Along with Velisarius, Wandle and others, EMP's 3rd suggestion is quite odd sounding and, in my opinion, likely ungrammatical, not to say unnatural.

EMP: 3rd: *Whom* did you give the lette*r?   *{bennymix's reaction}



Englishmypassion said:


> I would not separate "to" from "whom" but place it before "whom" ( not at at the end). If I used "to" at the end, which I usually would,  I'd start the sentence with "who", not " whom".
> I'd _generally_ say the following (in the order of my preference):
> 
> 1st: *Who* did you give the letter *to?*
> 2nd: *To whim* did you give the letter*?*
> 3rd: *Whom* did you give the lette*r?*
> 
> Note: Each of the three sentences must end with a question marks.
> 
> 
> Edited: To say it more clearly


----------



## Forero

wandle said:


> We say 'I gave him the letter': but not 'I gave the letter him';  instead of that, we say 'I gave the letter to him' (e.g. when we want to stress who the recipient was).
> 
> This might indicate a rule that when the pronoun is separated from the verb, the preposition is required.


I have seen things in writing (Kipling?) like "I gave it him", and though I noticed it, I understood it and thought it sounded natural. It depends on the amount of separation.





> On this basis,  I would say that 'You gave whom the letter?' is good, but not 'Whom did you give the letter?'


For me, "did you" does not separate "whom" too far from "give".

What about "Whom did you tell that you were going out?" or "Whom did you tell that story?"?





Englishmypassion said:


> How about "Whom did you show/offer/lend/send it?"
> Thanks.


Interesting. "Whom did you offer it?" sounds fine to me, but the others seem contrived, at least without further context.

Or maybe it depends on what I have been reading last.


----------



## SevenDays

A preposition can be as "transitive" as a verb, in the sense that a complement/object is needed to convey full meaning. So, yes, prepositions can have "complements/objects." Usually, elements that go together, stay together (forming a _unit_), so it makes sense to keep a preposition and its complement together (_to whom_), just as we keep the transitive verb and its direct object together; however, the complement and the preposition can be separated (_*Whom* did you give the letter *to*?_), just as a verb and its direct object can be separated (most commonly by an indirect object). A feature of prepositions is that they assign "case;" if we say "to him," "to them," "to whom," it follows that the preposition rejects nominative case (_to he; to they, to who_ ) and requires the forms_ him, them, and whom_. Using the term "dative" is problematic. "Dative" makes sense in languages where "dative case" is a morphological distinctive category (as in Latin and, to some extent, Spanish), but that morphological distinction is absent in English ("indirect" objects pronouns have the same form as "direct" object pronoun; the distinction between "indirect" and "direct" is seen in their placement in sentence structure). For that reason, we might simply say that in "to whom," the preposition assigns _*objective case*_ (rather than "accusative" or "dative" case), though some use the term "oblique object" for the "complement" of a preposition (leaving "direct object" for complements of verbs). That "to whom" is an _indirect object_ is a terminology of traditional grammar, but syntax views it as a _(prepositional) complement_ licensed by the verb. So, "Whom/who did you give the letter to?" works ("who" is a less formal alternative), but if the preposition is shifted to the front, then "whom" is the only viable choice ("to whom did you give the letter"), as "whom" is _directly_ assigned case by "to."

Excerpted records:
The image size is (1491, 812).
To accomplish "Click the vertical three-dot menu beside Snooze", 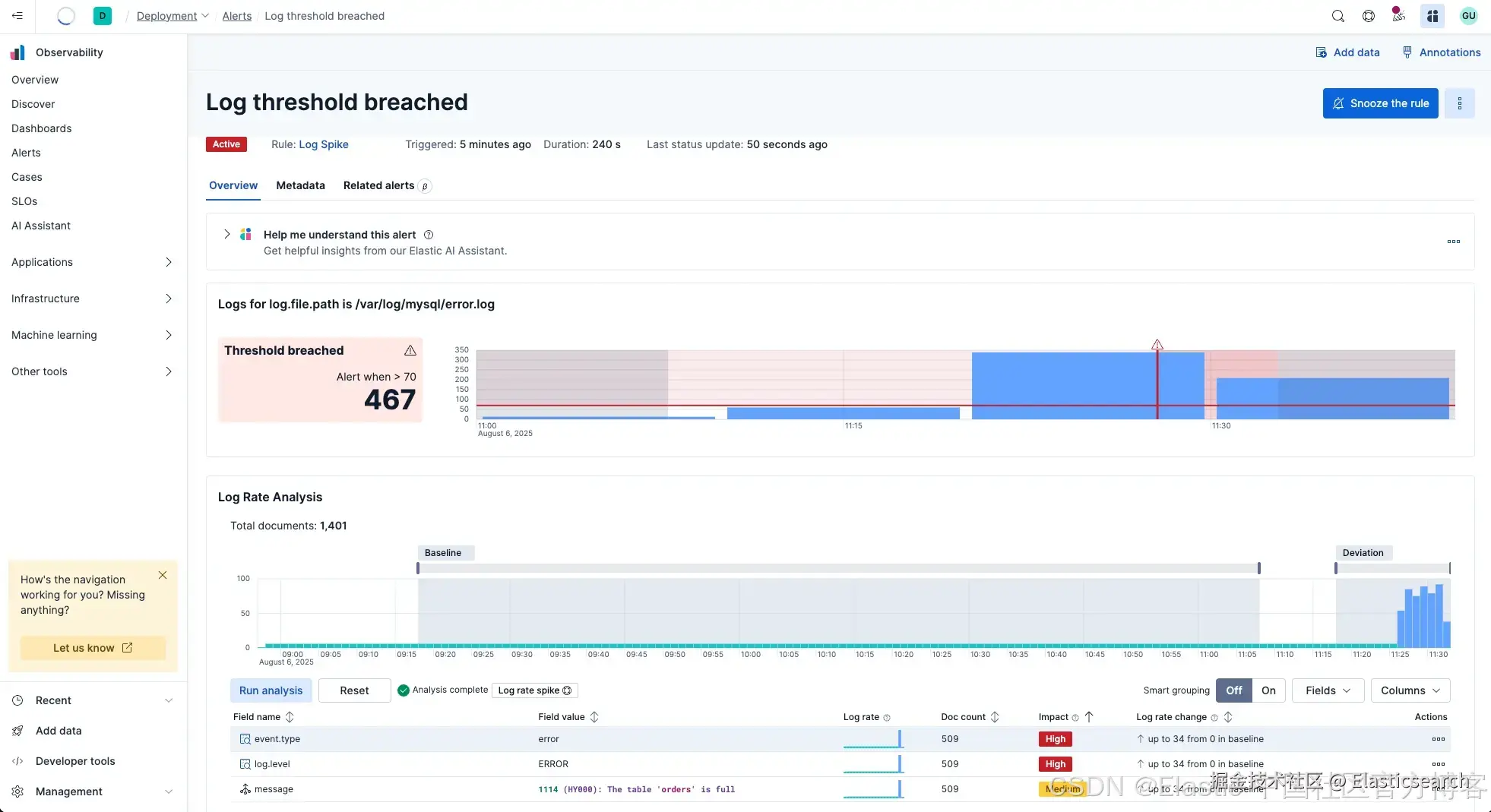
--
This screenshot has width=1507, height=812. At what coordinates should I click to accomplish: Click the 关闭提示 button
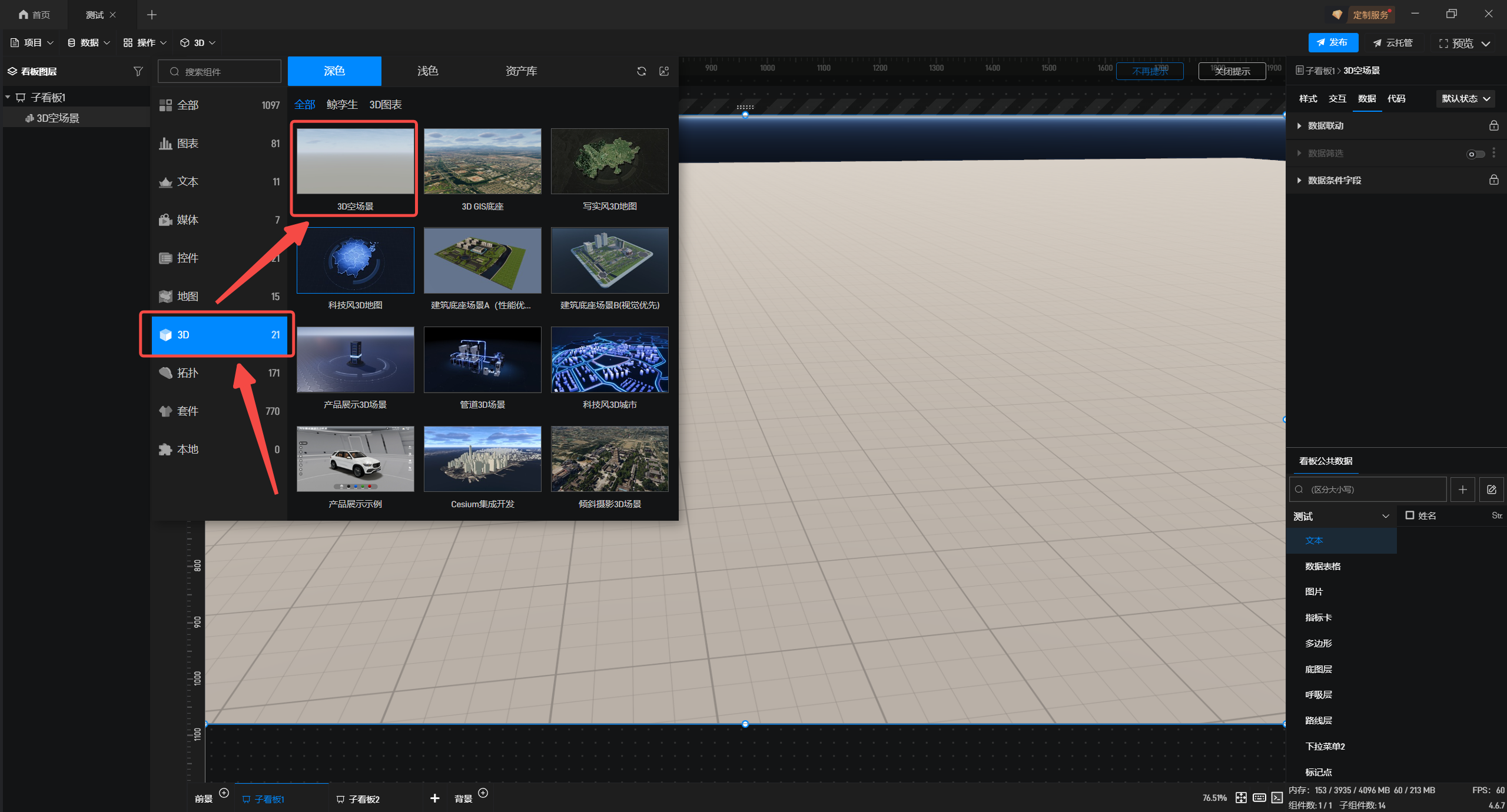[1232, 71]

Brief:
Can you duplicate the part of the grammar thread starting at "I have seen" and ending at "amount of separation."? The entries come from a separate source.

Result of the exercise:
I have seen things in writing (Kipling?) like "I gave it him", and though I noticed it, I understood it and thought it sounded natural. It depends on the amount of separation.